Exercise input:
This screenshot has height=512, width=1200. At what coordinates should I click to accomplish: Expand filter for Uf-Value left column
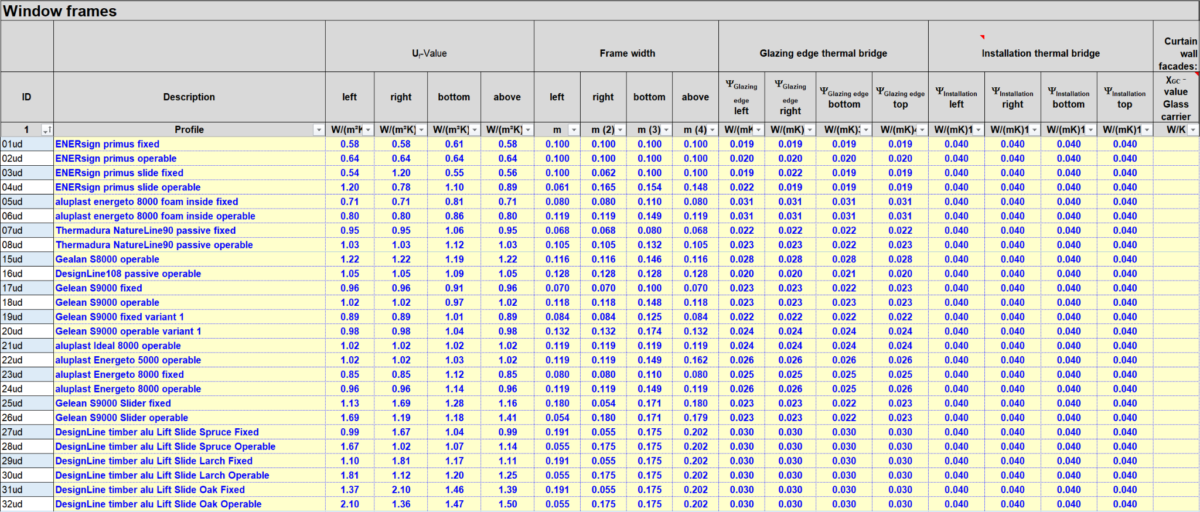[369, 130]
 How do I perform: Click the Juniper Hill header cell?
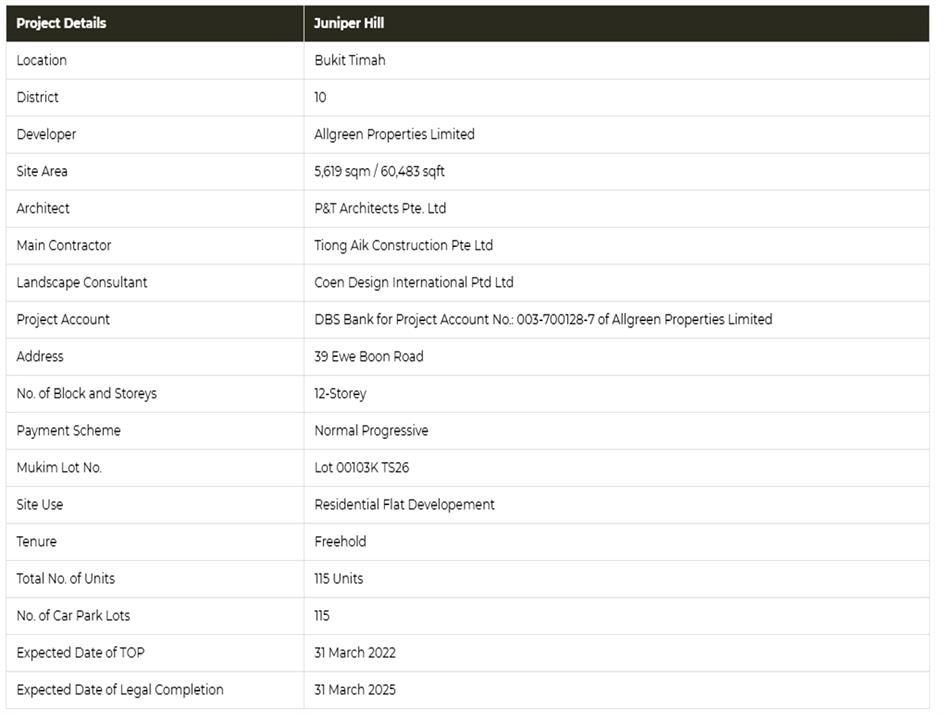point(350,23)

---

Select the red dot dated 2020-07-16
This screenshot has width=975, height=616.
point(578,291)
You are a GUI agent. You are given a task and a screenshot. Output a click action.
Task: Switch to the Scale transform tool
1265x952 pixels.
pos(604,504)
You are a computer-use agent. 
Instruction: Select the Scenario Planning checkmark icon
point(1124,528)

==

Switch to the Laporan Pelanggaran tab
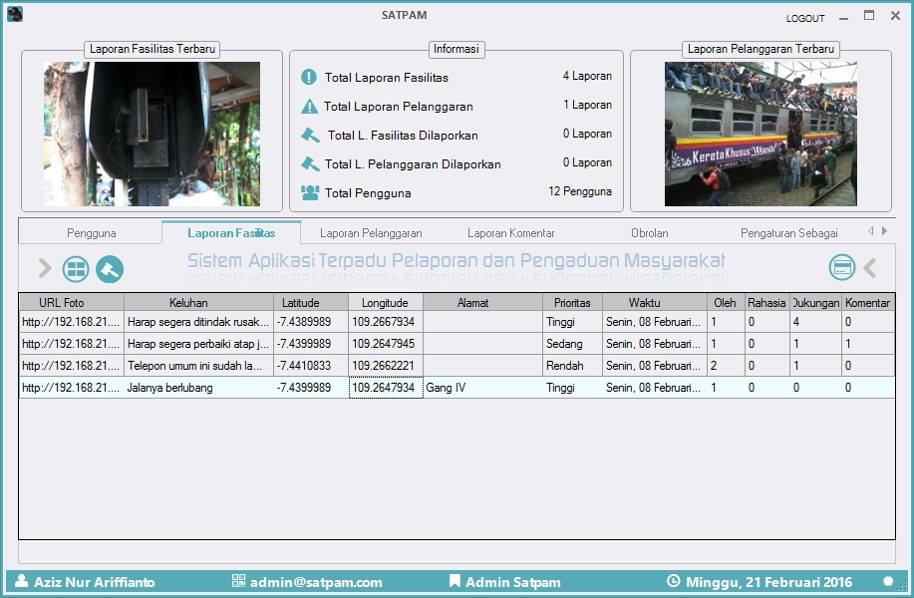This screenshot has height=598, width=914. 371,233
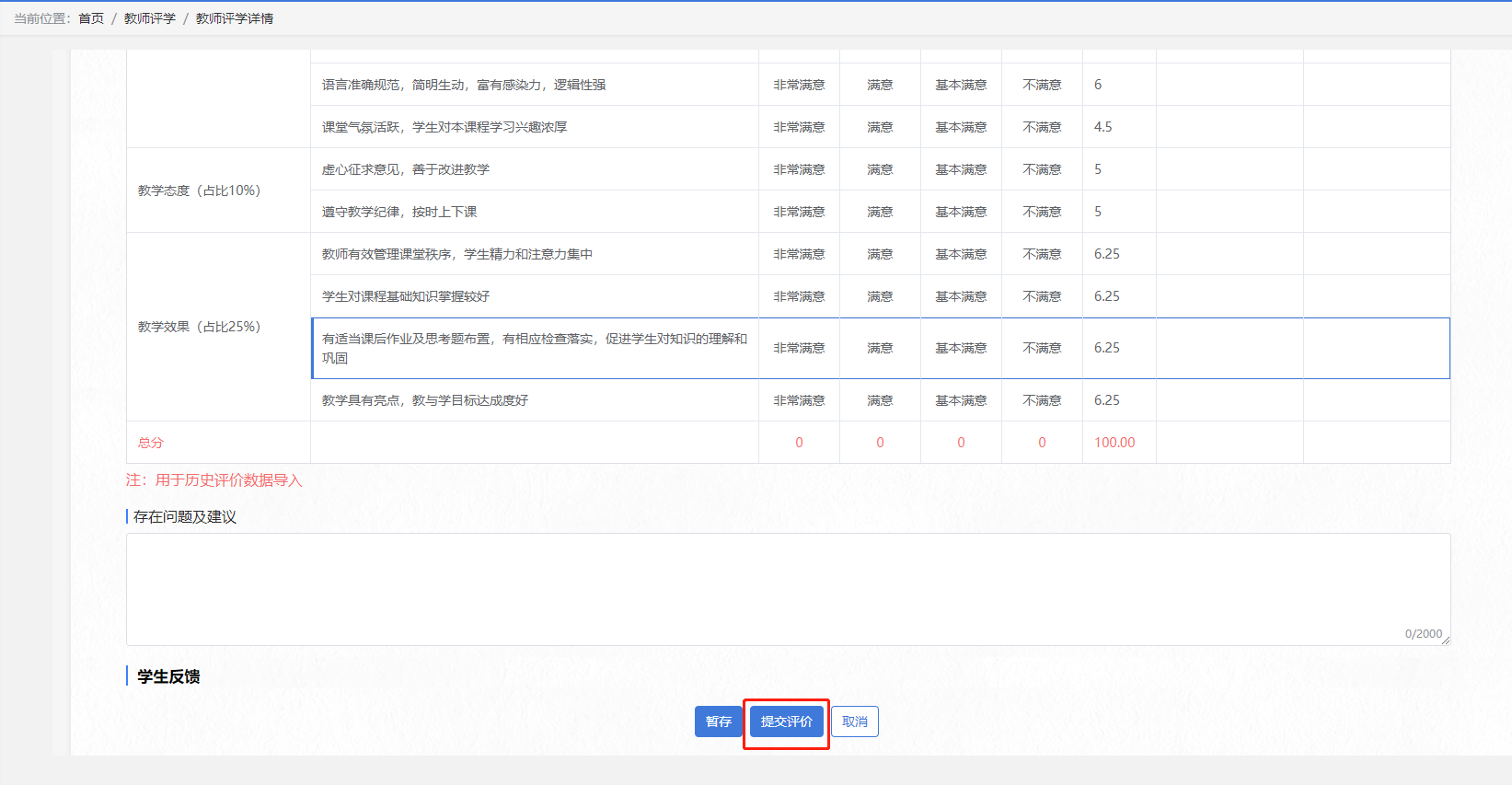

Exercise requirements: Output only the count of lines in the data containing "agent".

Result of this task: 2